[发明专利]用于内毒素特异性鉴别的试剂

说明书

本发明涉及使用了鲎变形细胞溶解物试剂的用于内毒素特异性鉴别的试剂、鉴别内毒素的方法、用于该鉴别方法的试剂盒、G因子激活作用抑制剂组合物。

业已知道使用鲎变形细胞溶解物(下文中有时简称为溶解物)鉴别内毒素(下文中有时简称为Et)的方法。这一鉴别方法一般称作“鲎试验”，参与这一鉴别的溶解物的反应称作“鲎反应”。由于检测灵敏度高，这一方法已经常用于各领域包括药物或水的热原检测和临床诊断中。该方法基于有痕量Et存在下溶解物的凝固。最近的生命化学研究证明这一反应包括了几个凝固因子的逐步激活[J.Protein Chem.，5，255-268(1986)]。

使用从Tachypleus tridentatus获得的溶解物的反应可结合附图1来说明。当Et加入到溶解物中时，存在在溶解物中的C因子(一种Et敏感因子，分子量为123,000)被激活。然后，如此形成的激活的C因子限制性水解B因子(分子量为64,000)的特异位点从而形成激活的B因子。激活的B因子激活前凝固酶(proclotting enzyme)(分子量为54,000)使其转化为凝固酶。该凝固酶在以二硫化物键交联的环的特异位点(即，Arg¹⁸-Thr¹⁹和Arg⁴⁶-Gly⁴⁷)限制性水解凝集原(促凝剂蛋白，分子量为19,723)。这样，由H-Thr¹⁹...Arg⁴⁶-OH(含有28个氨基酸残基)所代表的C肽游离出来，残余部分转化成凝固素胶。这样，鲎反应由一系列反应组成，该反应也称作串联(cascade)反应(这一由Et引发的串联反应此后称作C因子系统反应)。

另一方面，业已阐明，该溶解物质反应不仅针对Et，也针对样品中的(1→3)-β-D-葡聚糖(此后有时简称作β-葡聚糖)。

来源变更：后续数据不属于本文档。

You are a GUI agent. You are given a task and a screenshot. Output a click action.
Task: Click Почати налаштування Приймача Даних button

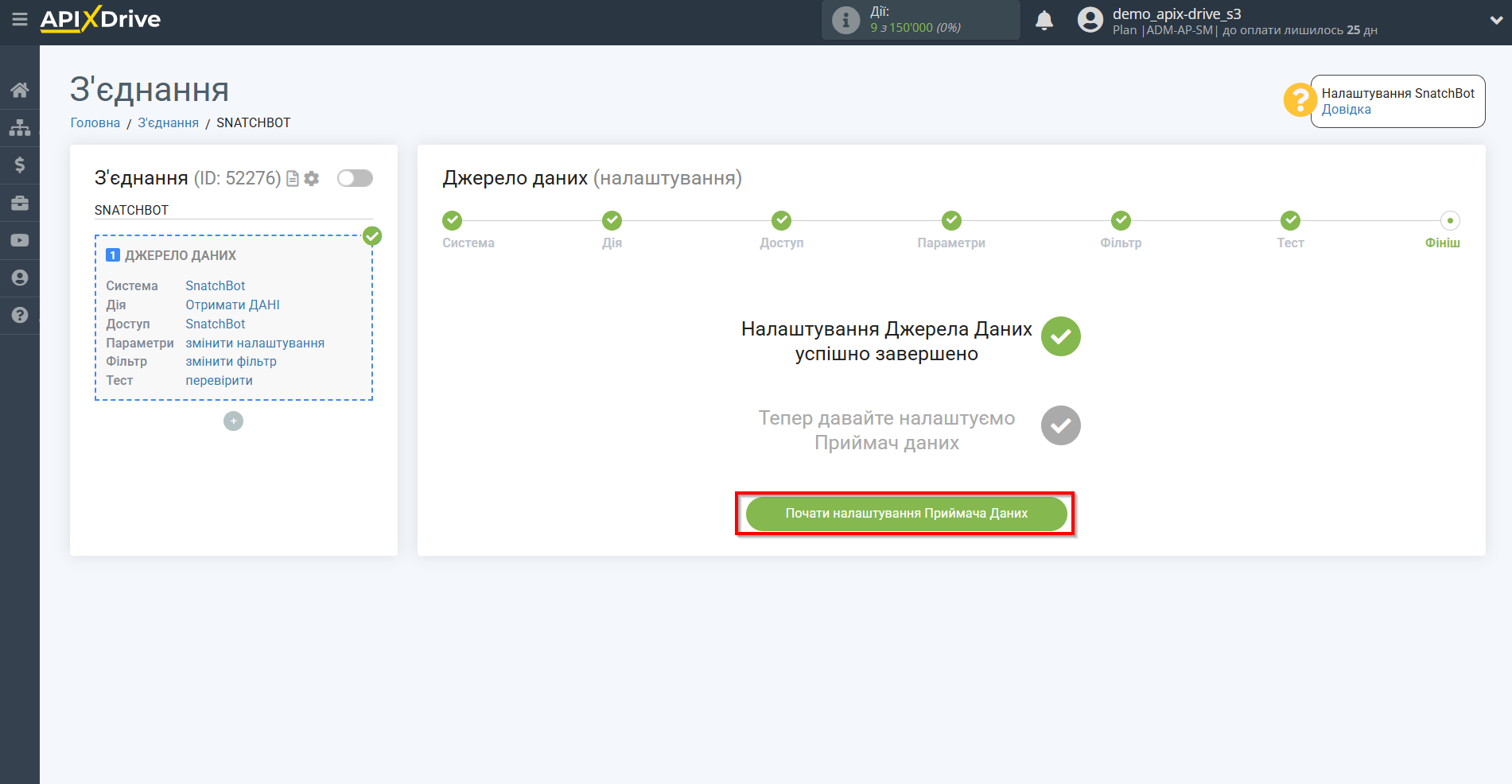(x=906, y=514)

就是说，示于附图1的G因子(一种β-葡聚糖敏感因子)被激活，由此形成的激活的G因子激活前凝固酶成凝固酶，从而形成凝固素胶。(这一由β-葡聚糖引发的串联反应此后称作G因子系统反应)。

上述串联反应中形成的凝固酶将分别加到该反应系统里以释放对硝基苯胺的合成底物中的酰胺键进行水解。所述合成底物例如，t-丁氧羰基-亮氨酰-甘氨酰-精氨酸-对硝基酰苯胺(Boc-Leu-Gly-Arg-pNA)，Boe-Val-Leu-Gly-Arg-pNA(SEQ ID NO：1)、苄氧羰基-亮氨酰-甘氨酰-精氨酸-对硝基酰苯胺(Z-Leu-Gly-Arg-pNA)Boc-Ile-Glu-Gly-Arg-pNA(SEQ ID NO：2)，Boc-Val-Ser-Gly-Arg-pNA(SEQ ID NO：3)或Boc-Ser-Gly-Arg-pNA。因而，Et或β-葡聚糖可通过测定有色物质(对硝基苯胺)的吸光度来定量。

如上的讨论，溶解物通常含有既参与C因子系统反应，又参与G因子系统反应的组分。当使用这一溶解物鉴别该样品中的Et时，恐怕会进行由可能包含在该样品中的β-葡聚糖引发的G因子系统反应并产生错误的结果。

由此，业已证明，鲎试验是一种不是对Et特异的鉴别方法，因而，人们一直尝试着建立用于Et特异性鉴别的方法。

例如，已知当具有一定数量的键合在其中的(1→3)-β-D-葡糖苷结构单元的聚葡糖苷(polyglycoside)加入到溶解物，或将能固定聚葡糖苷的不溶载体或不溶于水的聚葡糖苷与该溶解物接触时，因子G的激活作用被抑制，而因子c系统反应不受抑制，由此可特异性鉴别内毒素(US专利5,155,032、5,179,006和5,047,353；JP-A-2-216462、JP-A-221863和WO92/06381，其中使用的“JP-A”一词意指“未经审查出版的日本专利申请”)。

然而，这些方法需要复杂的操作步骤，包括部分分解和/或碎化(1→3)-β-D-葡聚糖，收集抑制G因子激活作用的组分，并进一步除去内毒素。